Material supplied:

--- begin ---

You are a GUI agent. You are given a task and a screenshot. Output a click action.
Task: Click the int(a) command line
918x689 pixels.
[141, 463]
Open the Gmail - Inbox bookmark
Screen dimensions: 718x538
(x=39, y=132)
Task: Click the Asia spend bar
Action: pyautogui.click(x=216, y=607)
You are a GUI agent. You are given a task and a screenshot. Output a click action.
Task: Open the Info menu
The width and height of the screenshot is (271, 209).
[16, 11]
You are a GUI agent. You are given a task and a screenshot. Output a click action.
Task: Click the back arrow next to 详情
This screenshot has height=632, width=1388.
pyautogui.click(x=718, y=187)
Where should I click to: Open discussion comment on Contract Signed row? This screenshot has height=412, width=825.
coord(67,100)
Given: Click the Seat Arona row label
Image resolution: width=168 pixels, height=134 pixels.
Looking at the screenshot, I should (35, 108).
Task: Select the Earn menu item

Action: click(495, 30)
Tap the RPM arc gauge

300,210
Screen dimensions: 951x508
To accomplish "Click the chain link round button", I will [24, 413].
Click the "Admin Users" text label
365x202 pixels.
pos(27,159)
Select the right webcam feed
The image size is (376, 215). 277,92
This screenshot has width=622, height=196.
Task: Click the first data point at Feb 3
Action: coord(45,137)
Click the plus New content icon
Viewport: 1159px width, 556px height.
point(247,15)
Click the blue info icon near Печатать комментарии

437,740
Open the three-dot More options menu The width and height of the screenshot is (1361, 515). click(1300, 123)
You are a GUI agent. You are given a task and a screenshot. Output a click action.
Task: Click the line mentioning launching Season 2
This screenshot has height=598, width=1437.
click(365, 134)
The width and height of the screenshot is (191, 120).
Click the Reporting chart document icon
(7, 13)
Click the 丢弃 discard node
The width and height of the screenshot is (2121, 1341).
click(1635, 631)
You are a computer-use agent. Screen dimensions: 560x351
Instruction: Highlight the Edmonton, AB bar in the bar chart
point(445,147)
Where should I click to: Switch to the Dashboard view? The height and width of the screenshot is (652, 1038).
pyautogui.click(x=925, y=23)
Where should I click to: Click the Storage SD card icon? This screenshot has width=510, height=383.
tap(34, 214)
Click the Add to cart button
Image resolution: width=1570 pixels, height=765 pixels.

--- end ---

Swap "GUI agent" for "screen assistant" throughout the lines above and reproduce them otherwise unchanged.

You are a screen assistant. You are given a task and a screenshot. Output a click action.
Task: Click the int(a) command line
918x689 pixels.
[141, 463]
Open the Gmail - Inbox bookmark
Screen dimensions: 718x538
(x=39, y=132)
Task: Click the Asia spend bar
Action: pyautogui.click(x=216, y=607)
You are a screen assistant. You are given a task and a screenshot. Output a click action.
Task: Open the Info menu
The width and height of the screenshot is (271, 209).
[16, 11]
You are a screen assistant. You are given a task and a screenshot. Output a click action.
Task: Click the back arrow next to 详情
This screenshot has height=632, width=1388.
pyautogui.click(x=718, y=187)
Where should I click to: Open discussion comment on Contract Signed row? This screenshot has height=412, width=825.
coord(67,100)
Given: Click the Seat Arona row label
Image resolution: width=168 pixels, height=134 pixels.
Looking at the screenshot, I should (35, 108).
Task: Select the Earn menu item

Action: click(495, 30)
Tap the RPM arc gauge

300,210
Screen dimensions: 951x508
To accomplish "Click the chain link round button", I will [24, 413].
Click the "Admin Users" text label
365x202 pixels.
pos(27,159)
Select the right webcam feed
The image size is (376, 215). 277,92
This screenshot has width=622, height=196.
Task: Click the first data point at Feb 3
Action: coord(45,137)
Click the plus New content icon
Viewport: 1159px width, 556px height.
point(247,15)
Click the blue info icon near Печатать комментарии

437,740
Open the three-dot More options menu The width and height of the screenshot is (1361, 515). click(1300, 123)
You are a screen assistant. You are given a task and a screenshot. Output a click action.
Task: Click the line mentioning launching Season 2
This screenshot has height=598, width=1437.
click(365, 134)
The width and height of the screenshot is (191, 120).
Click the Reporting chart document icon
(7, 13)
Click the 丢弃 discard node
The width and height of the screenshot is (2121, 1341).
click(1635, 631)
You are a computer-use agent. Screen dimensions: 560x351
Instruction: Highlight the Edmonton, AB bar in the bar chart
point(445,147)
Where should I click to: Switch to the Dashboard view? The height and width of the screenshot is (652, 1038).
pyautogui.click(x=925, y=23)
Where should I click to: Click the Storage SD card icon? This screenshot has width=510, height=383.
tap(34, 214)
Click the Add to cart button
Image resolution: width=1570 pixels, height=765 pixels.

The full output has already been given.